NRG1 Suppresses NLRP3 Inflammasome Activation and Endothelial-Mesenchymal Transition in Cerebral Ischemia-Reperfusion Injury: Association with the AKT/NF-κB Pathway.

BACKGROUND: Endothelial damage and NLRP3 inflammasome activation are key mechanisms underlying cerebral ischemia-reperfusion (I/R) injury. Neuregulin-1 (NRG1) alleviates endothelial damage, blood-brain barrier (BBB) disruption, and neurological deficits following acute ischemic stroke (AIS). This study investigates whether NRG1 attenuates endothelial-mesenchymal transition (EndMT) during endothelial injury by suppressing NLRP3 inflammasome activation, potentially through the AKT/NF-κB pathway, in cerebral I/R injury.

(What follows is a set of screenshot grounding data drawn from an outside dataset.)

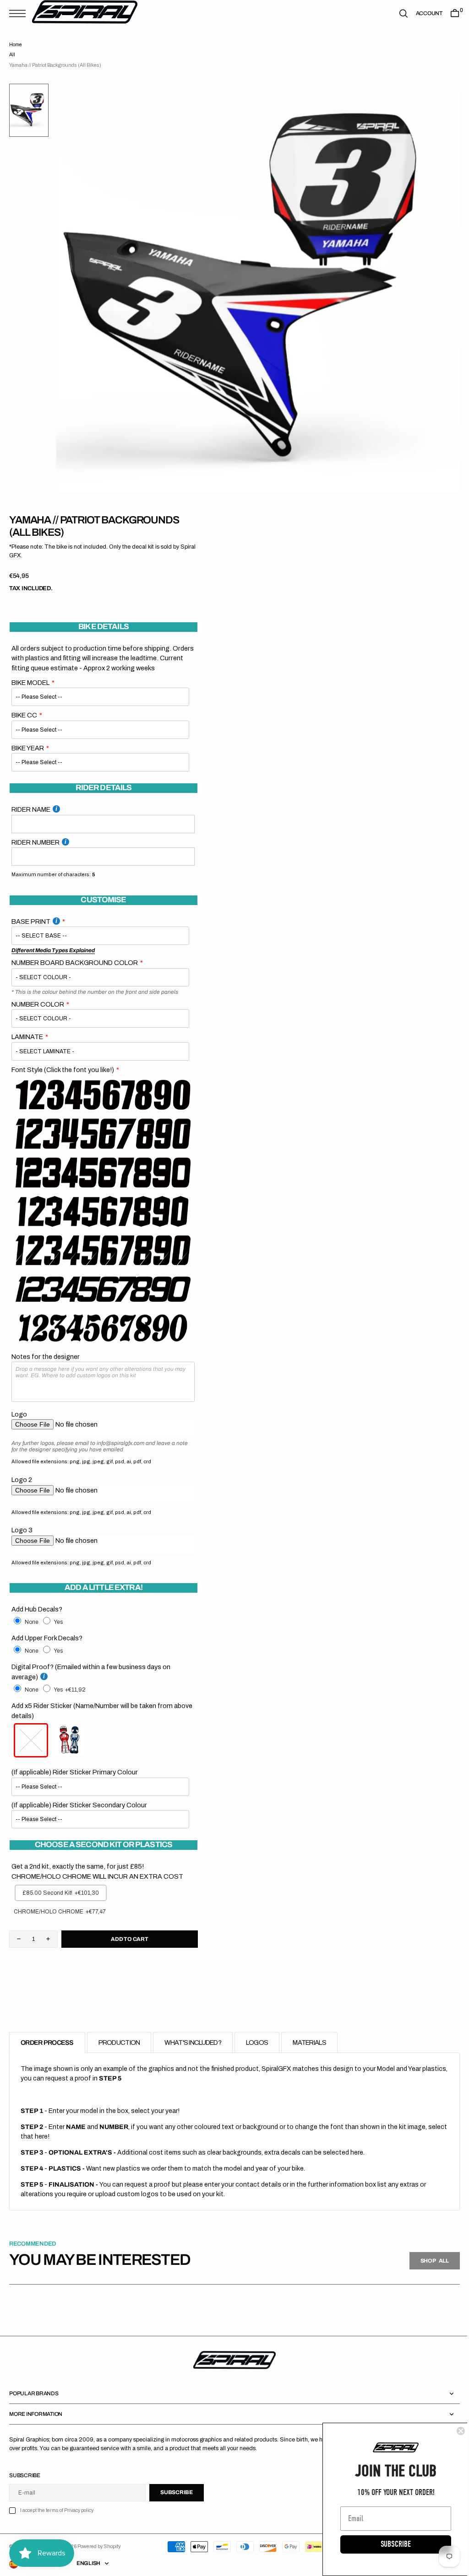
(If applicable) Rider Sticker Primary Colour (74, 1772)
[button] (19, 13)
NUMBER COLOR (37, 1004)
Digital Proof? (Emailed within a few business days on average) (90, 1672)
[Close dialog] (453, 2431)
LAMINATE (27, 1036)
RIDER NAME (30, 809)
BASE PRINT (30, 921)
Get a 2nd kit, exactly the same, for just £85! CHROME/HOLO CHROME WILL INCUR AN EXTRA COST (97, 1871)
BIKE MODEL (30, 682)
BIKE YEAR (27, 748)
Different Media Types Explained (53, 950)
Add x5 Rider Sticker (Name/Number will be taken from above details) (101, 1710)
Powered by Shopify (98, 2546)
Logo (19, 1414)
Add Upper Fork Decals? (46, 1638)
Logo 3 (22, 1530)
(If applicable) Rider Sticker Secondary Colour (79, 1805)
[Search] (397, 13)
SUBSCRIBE (389, 2544)
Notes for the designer (45, 1356)
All (12, 54)
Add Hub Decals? (36, 1609)
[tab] (47, 2042)
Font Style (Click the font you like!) (62, 1069)
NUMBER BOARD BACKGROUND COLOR (74, 962)
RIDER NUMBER (35, 842)
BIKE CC (24, 715)
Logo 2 (21, 1479)
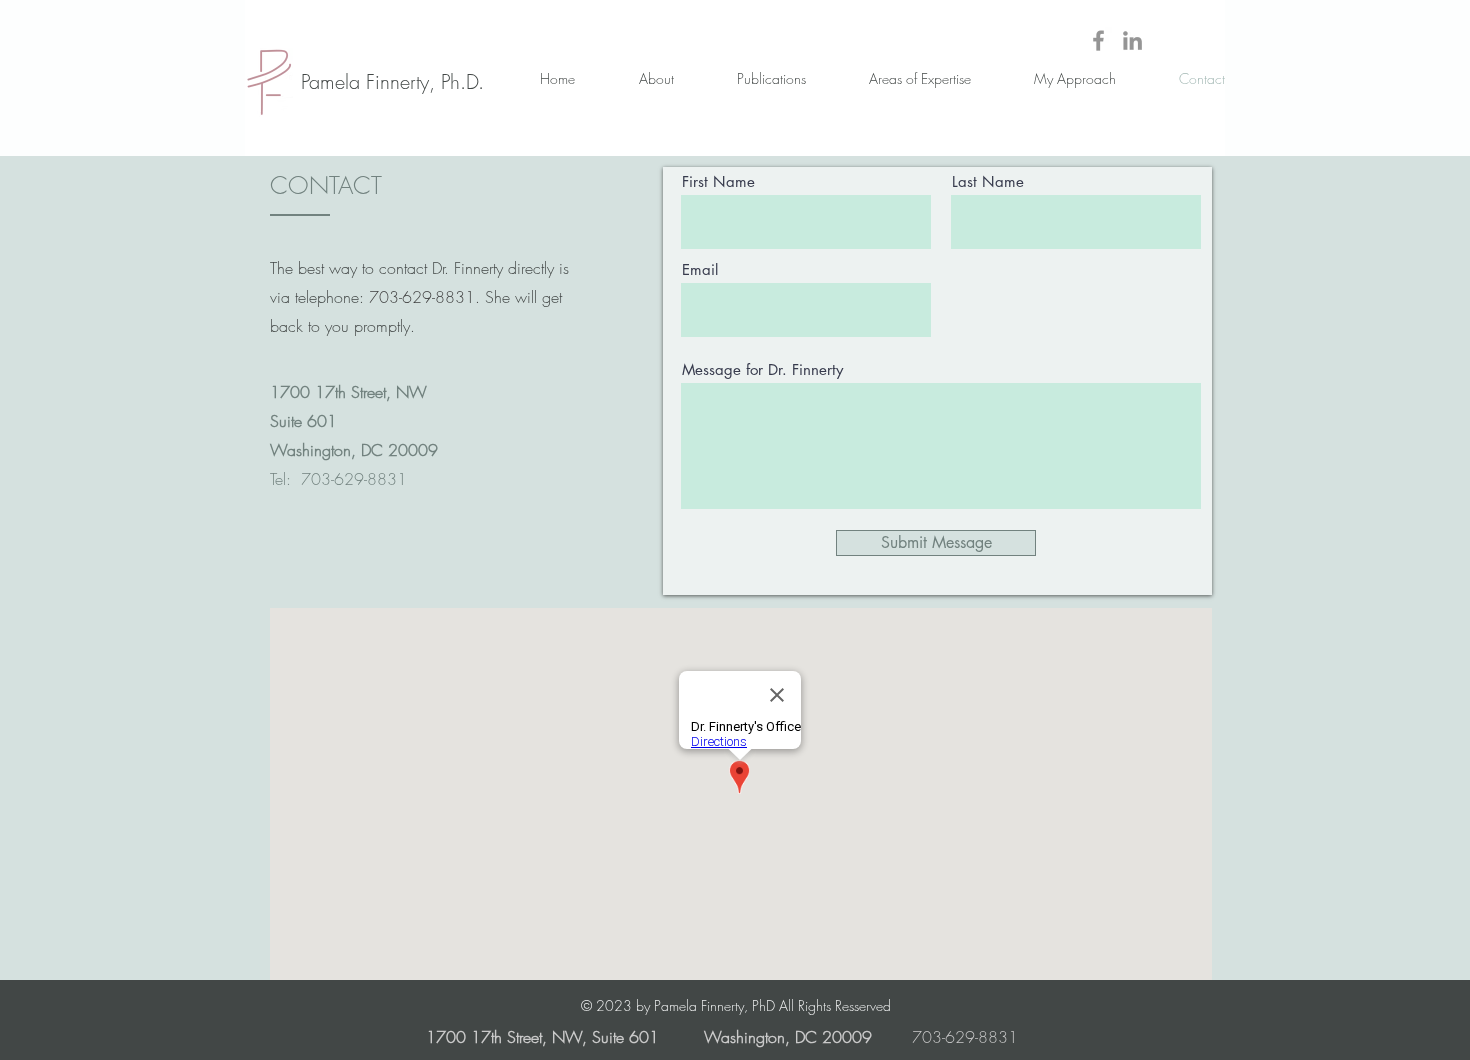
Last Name (988, 181)
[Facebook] (1098, 40)
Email (700, 269)
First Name (718, 181)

METHODS: Middle cerebral artery occlusion/reperfusion (MCAO/R) mouse models and oxygen-glucose deprivation/reoxygenation (OGD/R)-treated immortalized human cerebral microvascular endothelial cells (hCMEC/D3) were established and treated with NRG1. Neurological deficits were assessed using the modified Neurological Severity Score (mNSS), while cerebral infarct volume and caspase-1 activity were quantified. Cell viability and death were evaluated by the Cell Counting Kit-8 (CCK-8), lactate dehydrogenase (LDH) assays, and TUNEL staining. Protein expression was analyzed using Western blotting and immunofluorescence staining. RESULTS: NRG1 intervention significantly improved mNSS, reduced cerebral infarct volume, and decreased caspase-1 activity in MCAO/R mice. In OGD/R-treated hCMEC/D3, NRG1 enhanced cell viability while reducing cell death, as indicated by decreased LDH release and TUNEL-positive cells. Western blotting and immunofluorescence staining revealed that NRG1 enhanced AKT phosphorylation, inhibited NF-κB p65 phosphorylation, and downregulated NLRP3 and IL-1β expression. These effects were associated with the amelioration of occludin reduction and suppression of α-smooth muscle actin (α-SMA) increase during EndMT progression. CONCLUSION: The results demonstrate that NRG1 reduces cerebral infarct volume, alleviates neurological deficits, and suppresses NLRP3 inflammasome activation in association with modulation of the AKT/NF-κB pathway, thereby attenuating EndMT-associated proteins following cerebral I/R injury.